Worth noting, Erin last year said it was conducting geological and reservoir studies with the existing 2-D and 3-D seismic datasets to evaluate the various possible development options and the exploration potential of the block, at the same time planning a new 3-D marine seismic data acquisition over the entire block is in the execution planning phase.

The company then said that the new seismic data would enable the high-grading of the exploration prospects as well as firm-up the drilling candidates. However, Erin said previously the actual field operations “await the resolution of the Ghana-Cote d’Ivoire maritime border dispute arbitration in mid-2017.”

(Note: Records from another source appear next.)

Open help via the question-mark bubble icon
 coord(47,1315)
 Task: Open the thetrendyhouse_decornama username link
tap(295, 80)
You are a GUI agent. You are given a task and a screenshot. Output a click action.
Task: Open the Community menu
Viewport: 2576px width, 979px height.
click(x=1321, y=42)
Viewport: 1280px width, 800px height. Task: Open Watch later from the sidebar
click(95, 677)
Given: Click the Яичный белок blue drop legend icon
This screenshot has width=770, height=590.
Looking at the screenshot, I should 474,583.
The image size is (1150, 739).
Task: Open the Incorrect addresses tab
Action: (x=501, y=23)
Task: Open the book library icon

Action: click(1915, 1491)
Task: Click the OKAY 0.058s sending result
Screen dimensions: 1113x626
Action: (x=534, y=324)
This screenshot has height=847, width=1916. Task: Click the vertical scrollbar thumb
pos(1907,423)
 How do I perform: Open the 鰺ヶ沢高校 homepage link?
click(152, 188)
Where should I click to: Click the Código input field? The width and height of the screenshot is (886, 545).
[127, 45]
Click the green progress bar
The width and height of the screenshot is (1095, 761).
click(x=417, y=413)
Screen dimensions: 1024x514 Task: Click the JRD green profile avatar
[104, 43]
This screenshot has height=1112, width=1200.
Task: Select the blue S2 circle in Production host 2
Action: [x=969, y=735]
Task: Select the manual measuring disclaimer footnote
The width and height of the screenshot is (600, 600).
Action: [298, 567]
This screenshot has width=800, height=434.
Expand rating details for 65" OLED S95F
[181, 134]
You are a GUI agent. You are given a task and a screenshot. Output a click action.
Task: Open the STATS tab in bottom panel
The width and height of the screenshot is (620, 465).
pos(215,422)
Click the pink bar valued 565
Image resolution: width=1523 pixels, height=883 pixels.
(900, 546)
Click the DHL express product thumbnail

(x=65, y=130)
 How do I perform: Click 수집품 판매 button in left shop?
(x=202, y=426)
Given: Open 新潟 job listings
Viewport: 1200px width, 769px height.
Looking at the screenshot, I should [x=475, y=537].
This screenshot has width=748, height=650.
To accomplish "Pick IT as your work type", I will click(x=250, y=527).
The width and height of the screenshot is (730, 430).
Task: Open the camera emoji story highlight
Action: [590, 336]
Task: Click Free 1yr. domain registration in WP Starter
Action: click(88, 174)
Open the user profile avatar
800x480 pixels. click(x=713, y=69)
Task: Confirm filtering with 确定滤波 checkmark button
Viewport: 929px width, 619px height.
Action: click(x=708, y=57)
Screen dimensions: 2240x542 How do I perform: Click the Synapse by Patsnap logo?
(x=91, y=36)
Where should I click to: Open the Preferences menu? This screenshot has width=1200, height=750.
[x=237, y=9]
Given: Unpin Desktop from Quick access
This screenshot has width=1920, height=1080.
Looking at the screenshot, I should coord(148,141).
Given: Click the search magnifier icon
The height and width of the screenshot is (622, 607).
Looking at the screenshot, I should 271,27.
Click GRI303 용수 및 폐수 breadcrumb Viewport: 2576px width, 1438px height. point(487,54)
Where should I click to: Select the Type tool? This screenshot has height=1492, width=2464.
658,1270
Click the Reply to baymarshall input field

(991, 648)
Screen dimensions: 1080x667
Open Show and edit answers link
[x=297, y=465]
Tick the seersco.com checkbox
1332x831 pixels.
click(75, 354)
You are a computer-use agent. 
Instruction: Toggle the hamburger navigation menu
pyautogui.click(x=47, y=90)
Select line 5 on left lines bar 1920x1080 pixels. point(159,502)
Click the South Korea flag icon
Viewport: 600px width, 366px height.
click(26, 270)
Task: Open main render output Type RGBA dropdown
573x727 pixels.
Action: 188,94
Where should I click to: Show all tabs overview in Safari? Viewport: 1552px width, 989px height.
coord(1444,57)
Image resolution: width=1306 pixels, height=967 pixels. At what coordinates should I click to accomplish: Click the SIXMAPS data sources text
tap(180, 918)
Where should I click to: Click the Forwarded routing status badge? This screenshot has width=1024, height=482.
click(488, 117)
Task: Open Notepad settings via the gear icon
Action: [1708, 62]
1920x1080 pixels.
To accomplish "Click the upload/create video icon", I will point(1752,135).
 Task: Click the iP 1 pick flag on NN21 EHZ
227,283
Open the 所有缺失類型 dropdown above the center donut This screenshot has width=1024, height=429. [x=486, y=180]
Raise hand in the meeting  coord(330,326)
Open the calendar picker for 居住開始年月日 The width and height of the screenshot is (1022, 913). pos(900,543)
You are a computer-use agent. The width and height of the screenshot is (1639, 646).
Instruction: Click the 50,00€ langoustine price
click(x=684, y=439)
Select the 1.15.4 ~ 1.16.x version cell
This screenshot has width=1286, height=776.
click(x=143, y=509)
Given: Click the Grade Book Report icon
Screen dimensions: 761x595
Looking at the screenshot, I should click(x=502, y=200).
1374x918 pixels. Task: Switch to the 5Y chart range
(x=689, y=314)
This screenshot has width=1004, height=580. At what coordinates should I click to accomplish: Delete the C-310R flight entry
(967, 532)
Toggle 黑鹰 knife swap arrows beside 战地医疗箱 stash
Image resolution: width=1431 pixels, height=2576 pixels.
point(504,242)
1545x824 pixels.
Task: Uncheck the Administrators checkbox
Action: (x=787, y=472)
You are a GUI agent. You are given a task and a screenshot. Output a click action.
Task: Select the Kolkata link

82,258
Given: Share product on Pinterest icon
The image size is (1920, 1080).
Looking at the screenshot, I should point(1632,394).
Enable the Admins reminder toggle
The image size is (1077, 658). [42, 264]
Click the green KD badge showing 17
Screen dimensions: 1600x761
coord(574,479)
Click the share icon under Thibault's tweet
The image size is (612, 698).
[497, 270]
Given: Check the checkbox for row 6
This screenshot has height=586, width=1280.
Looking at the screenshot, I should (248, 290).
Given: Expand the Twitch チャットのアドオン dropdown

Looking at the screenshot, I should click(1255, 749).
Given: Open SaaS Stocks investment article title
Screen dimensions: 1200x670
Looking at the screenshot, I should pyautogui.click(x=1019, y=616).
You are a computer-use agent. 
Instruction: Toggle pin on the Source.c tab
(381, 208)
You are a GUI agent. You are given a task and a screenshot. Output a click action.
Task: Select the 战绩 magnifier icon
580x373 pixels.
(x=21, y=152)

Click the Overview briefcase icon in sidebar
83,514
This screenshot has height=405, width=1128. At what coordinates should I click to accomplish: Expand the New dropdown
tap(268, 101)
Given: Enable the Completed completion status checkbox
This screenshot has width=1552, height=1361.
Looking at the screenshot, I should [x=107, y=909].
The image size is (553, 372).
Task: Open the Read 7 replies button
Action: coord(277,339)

In a presentation last month, the company, at the time still awaiting resolution on boundary issues said it had identified four high-quality drilling prospects in the area. The 3D seismic acquisition is expected to start next year, after which the company will consider development decision, assess exploration potential and possibly carry out appraisal work at the fields.

The company’s long term plan for the area (2020 and beyond) is to develop the three fields and drill further exploration wells.